Body Dysmorphic Disorder

Body  Dysmorphic Disorder

Wisnu Septiawan / 1901520385 / Pengurus Badan Pendidikan dan Kajian Keilmuan HIMPSIKO 2017

Adit Dwi Anugrah Putra / 2001550786 / Aktivis Badan Pendidikan dan Kajian Keilmuan HIMPSIKO 2017

Foto Bersama Pengurus HIMPSIKO & Crew Bengkel Psikologi BVOICE Radio

Hai-hai psytroopers ! Kembali lagi dengan kami, dimana kali ini kami akan membahas topik terutama untuk teman-teman yang seringkali merasa cemas atau tidak puas dengan penampilan kalian sendiri. Kalian pernah enggak sih ngerasa gak puas gitu sama penampilan kalian saat ini dan seringkali kali kalian berkata dalam diri sendiri “Ih, aku gendutan yah kayaknya; Aduh! Bagus gak yah kalau pakai baju ini ? atau Yaampun hari ini aku jelek banget !” Nah kalian penasaran gak kenapa orang bisa seperti itu dan ada hubungannya gak yah sama Ilmu Psikologi ? Kira-kira ini termasuk ke gangguan gak yah ? Yuk, kita lihat !

Pengertian secara sederhananya orang yang selalu mencemaskan penampilan karena merasa memiliki kekurangan pada tubuhnya (body image yang negatif) itu disebut Body Dysmorphic Disorder (BDD) loh psytroopers !

Nah jadi udah pada  tahu kan kali ini kita akan bahas apa? Ya! Kali ini kami akan bahas mengenai salah-satu gangguan psikologi yaitu Body Dysmorphic Disorder (BDD).

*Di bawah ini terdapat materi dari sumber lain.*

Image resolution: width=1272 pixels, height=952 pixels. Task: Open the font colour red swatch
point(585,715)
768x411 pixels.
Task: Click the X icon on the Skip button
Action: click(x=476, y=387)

Body Dysmorphic Disorder itu topic yang menarik untuk dibahas karena hal ini bisa kita lihat secara langsung di kehidupan sehari-hari kita loh, dan biasanya hal ini terjadi kebanyakan pada remaja seperti kita loh. Kalian harus tahu nih Body Dysmorphic Disorder (BDD) sebenarnya seperti apasih?

Body Dysmorphic Disorder (BDD) adalah gangguan pada seseorang yang mengalami ketidak-puasan terhadap beberapa bagian tubuh dengan tingkat kecemasan yang ditunjukkan dengan 16 perilaku obsesif-kompulsif, pikiran dan perasaan yang negatif mengenai tubuh, serta menghindari hubungan dan situasi sosial.

Penderita Body Dysmorphic Disorder (BDD) ini menghabiskan waktunya 3-8 jam per hari untuk memfokuskan perhatian pada kekurangan imajiner yang dirasakannya. Untuk menegaskan diagnosis mengenai Body Dysmorphic Disorder (BDD), dapat diukur dari tingkat distress yang signifikan, hubungan sosial yang buruk, misalnya sampai enggan sekolah atau bekerja, dan penurunan kepribadian serta peran sosial.

Orang yang punya masalah BDD bisa menghabiskan banyak uang atau waktu hanya untuk memperbaiki kekurangan mereka tapi enggak pernah merasa puas. BDD juga bisa merasa depresi kalau terjadi sesuatu pada penampilan mereka. Misalnya gara-gara jerawat kita malu keluar rumah atau bertemu dengan orang lain.

Secara klinis, Body Dysmorphic Disorder (BDD) merupakan bagian dari obsessive-compulsive disorder (Watkins, 2006; Thompson, 2002). Nah Body dysmorphic disorder itu kalo kalian ingin tahu, munculnya itu kebanyakan pada wanita cenderung pula fokus pada bagian kulit, pinggang, dada, dan kaki, sedangkan pria lebih cenderung memiliki kepercayaan bahwa mereka bertubuh pendek, ukuran penisnya terlalu kecil atau mereka memiliki terlalu banyak rambut di tubuhnya (Perugi dalam Davidson, Neale, Kring, 2004) dan biasanya dimulai pada akhir masa remaja, dan biasanya berkaitan dengan depresi, fobia social, gangguan kepribadian (Phillips&McElroy, 2000; Veale et al.,1996 dalam Davidson, Neale, Kring, 2004).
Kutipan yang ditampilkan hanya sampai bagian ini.